→ Exercise requirements
Everything from the line containing "Instruction: Click the 46-49" through the line containing "Click the In" in the listing below should be copied exactly, and nothing more.

→ Material to process
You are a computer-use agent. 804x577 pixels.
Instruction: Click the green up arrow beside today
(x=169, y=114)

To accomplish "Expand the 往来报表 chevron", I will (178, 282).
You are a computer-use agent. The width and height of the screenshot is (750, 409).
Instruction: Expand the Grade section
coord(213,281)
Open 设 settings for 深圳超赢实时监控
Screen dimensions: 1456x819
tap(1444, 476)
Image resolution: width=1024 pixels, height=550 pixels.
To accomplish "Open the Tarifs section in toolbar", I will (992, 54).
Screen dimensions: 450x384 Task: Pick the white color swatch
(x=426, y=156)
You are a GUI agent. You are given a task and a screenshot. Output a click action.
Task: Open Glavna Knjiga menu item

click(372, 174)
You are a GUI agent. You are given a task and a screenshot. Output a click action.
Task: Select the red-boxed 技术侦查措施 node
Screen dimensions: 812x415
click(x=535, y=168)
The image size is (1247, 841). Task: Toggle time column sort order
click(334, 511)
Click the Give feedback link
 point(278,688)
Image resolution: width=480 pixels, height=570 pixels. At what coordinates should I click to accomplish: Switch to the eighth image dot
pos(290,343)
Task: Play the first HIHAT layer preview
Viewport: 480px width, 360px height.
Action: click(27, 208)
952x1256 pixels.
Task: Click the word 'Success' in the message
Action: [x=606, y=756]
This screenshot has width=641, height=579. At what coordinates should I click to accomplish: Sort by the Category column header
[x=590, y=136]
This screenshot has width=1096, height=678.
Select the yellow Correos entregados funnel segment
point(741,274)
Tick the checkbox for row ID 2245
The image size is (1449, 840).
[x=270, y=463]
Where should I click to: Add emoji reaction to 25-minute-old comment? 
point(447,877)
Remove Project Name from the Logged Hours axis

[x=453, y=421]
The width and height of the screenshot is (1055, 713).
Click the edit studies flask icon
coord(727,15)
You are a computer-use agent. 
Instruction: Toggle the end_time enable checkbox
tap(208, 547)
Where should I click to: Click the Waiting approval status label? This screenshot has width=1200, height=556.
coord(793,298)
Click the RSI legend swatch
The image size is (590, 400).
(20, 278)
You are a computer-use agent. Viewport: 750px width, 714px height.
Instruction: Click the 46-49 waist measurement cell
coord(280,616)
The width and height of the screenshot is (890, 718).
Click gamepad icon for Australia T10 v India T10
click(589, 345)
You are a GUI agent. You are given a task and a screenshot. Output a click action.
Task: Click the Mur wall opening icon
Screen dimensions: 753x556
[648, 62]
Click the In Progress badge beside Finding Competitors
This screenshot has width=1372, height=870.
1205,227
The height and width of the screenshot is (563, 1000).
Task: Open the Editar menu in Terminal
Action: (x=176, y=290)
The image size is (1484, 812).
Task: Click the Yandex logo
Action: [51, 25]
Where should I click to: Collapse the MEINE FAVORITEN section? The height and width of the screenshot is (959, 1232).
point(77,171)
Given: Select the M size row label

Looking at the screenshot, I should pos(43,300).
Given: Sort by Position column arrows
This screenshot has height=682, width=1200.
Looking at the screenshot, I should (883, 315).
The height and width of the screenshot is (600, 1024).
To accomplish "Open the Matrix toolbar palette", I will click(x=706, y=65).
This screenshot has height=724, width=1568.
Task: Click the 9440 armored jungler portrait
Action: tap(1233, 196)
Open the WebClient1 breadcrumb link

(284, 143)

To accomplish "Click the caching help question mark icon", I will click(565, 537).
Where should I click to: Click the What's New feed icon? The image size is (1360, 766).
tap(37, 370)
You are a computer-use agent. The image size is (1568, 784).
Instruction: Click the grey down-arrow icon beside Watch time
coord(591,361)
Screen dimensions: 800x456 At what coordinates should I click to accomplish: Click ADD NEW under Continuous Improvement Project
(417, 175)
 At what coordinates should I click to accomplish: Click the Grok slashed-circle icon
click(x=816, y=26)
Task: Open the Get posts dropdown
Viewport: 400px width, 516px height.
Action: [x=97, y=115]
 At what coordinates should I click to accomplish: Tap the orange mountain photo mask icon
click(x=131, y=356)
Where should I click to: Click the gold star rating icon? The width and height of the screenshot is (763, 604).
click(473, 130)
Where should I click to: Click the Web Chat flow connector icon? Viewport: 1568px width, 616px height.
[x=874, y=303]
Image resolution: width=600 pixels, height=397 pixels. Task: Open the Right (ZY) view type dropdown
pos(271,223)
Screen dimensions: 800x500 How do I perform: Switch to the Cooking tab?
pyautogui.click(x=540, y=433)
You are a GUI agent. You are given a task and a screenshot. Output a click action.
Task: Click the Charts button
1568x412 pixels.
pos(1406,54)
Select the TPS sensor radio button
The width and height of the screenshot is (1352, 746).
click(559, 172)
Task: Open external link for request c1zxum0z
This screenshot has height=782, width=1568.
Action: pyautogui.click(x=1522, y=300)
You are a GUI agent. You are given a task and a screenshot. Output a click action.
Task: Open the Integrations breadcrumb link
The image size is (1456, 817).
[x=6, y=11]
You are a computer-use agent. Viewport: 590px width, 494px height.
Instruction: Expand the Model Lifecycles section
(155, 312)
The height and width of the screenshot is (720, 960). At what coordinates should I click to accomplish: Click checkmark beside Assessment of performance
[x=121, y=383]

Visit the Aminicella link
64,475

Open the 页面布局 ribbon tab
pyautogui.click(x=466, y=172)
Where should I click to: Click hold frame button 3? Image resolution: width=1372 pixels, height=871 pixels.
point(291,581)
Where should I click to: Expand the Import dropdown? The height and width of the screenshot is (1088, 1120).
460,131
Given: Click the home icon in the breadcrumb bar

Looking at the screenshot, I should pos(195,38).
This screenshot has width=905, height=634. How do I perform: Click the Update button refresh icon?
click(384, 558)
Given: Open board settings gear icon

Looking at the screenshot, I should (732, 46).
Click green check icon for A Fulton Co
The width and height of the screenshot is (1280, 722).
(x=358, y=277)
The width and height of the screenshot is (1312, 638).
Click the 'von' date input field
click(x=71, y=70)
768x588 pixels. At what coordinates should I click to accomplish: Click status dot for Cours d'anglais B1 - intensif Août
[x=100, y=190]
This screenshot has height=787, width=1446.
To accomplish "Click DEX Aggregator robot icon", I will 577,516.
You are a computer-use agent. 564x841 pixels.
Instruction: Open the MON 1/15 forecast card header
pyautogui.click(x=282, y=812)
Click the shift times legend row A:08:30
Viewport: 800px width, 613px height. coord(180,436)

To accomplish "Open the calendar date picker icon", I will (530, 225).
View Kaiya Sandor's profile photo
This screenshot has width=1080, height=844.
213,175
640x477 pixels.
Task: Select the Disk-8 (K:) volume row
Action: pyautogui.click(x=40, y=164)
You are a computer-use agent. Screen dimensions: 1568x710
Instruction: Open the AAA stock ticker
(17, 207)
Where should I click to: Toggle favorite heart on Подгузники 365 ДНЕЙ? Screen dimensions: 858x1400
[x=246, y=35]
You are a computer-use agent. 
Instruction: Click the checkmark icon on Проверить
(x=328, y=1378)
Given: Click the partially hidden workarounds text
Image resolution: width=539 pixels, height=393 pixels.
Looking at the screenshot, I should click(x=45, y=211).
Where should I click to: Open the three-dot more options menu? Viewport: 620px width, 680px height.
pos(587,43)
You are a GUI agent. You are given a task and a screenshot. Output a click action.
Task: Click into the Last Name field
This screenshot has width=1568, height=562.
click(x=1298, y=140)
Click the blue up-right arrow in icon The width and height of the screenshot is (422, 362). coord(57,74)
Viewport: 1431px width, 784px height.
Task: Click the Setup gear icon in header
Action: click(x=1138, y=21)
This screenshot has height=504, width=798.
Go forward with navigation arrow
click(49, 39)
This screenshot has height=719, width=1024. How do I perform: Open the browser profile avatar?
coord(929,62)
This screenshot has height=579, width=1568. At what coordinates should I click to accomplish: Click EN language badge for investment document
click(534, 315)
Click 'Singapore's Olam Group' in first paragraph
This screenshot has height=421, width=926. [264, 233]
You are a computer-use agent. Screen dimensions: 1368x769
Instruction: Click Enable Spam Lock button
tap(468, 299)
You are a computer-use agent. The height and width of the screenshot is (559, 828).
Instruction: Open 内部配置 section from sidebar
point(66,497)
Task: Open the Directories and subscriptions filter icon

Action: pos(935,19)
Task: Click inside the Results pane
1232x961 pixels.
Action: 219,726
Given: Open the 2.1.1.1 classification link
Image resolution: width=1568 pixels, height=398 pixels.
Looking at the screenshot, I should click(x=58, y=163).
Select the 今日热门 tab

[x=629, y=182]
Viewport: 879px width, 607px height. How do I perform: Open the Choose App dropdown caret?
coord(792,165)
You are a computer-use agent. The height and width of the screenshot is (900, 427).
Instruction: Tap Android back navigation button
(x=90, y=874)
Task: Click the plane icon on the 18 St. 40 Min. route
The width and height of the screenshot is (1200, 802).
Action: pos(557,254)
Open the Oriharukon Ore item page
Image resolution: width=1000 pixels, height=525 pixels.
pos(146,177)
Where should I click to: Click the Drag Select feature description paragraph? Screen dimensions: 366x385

→ Answer space
Instruction: Click the 46-49 waist measurement cell
coord(280,616)
The width and height of the screenshot is (890, 718).
Click gamepad icon for Australia T10 v India T10
click(589, 345)
You are a GUI agent. You are given a task and a screenshot. Output a click action.
Task: Click the Mur wall opening icon
Screen dimensions: 753x556
[648, 62]
Click the In Progress badge beside Finding Competitors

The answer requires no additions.